According to LiveScience, the university's Joint Quantum Institute for the first time was able to teleport information between two separate atoms across a distance of a meter--about one step for an adult.Generally, teleportation works thanks to a remarkable quantum phenomenon called entanglement that only occurs on the atomic and subatomic scale. Once two objects are put in an entangled state, their properties are inextricably entwined. In layman's terms, if they are in entangled mode, what you "see" on one is what you get on the other.
The JQI team set out to entangle the quantum states of two individual ytterbium ions so information embodied in one could be teleported to the other. Each ion was isolated in a separate high-vacuum trap, suspended in an invisible cage of electromagnetic fields and surrounded by metal electrodes.

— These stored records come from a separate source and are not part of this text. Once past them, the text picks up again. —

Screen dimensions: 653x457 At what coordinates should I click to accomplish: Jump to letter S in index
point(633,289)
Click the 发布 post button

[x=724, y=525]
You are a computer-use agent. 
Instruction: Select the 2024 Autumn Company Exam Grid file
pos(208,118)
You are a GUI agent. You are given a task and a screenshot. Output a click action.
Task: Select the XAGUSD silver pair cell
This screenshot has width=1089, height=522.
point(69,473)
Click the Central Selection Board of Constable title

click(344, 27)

After that, the experiment worked like this: Single photons from each of two icons in separate traps interacted at a beamsplitter. When both detectors recorded a photon simultaneously, the icons were entangled. At that point, ion A was measured, revealing exactly what operation had to be performed on ion B to teleport ion A's information (see illustration at right).
It's important to note that the achievement is not any form of conventional communication. This is because in teleportation no information pertaining to the original object actually travels to the other. Instead, the information measured from the first object appears on the second object.
The research was supported in part by the Intelligence Advanced Research Project Activity program under U.S. Army Research Office contract.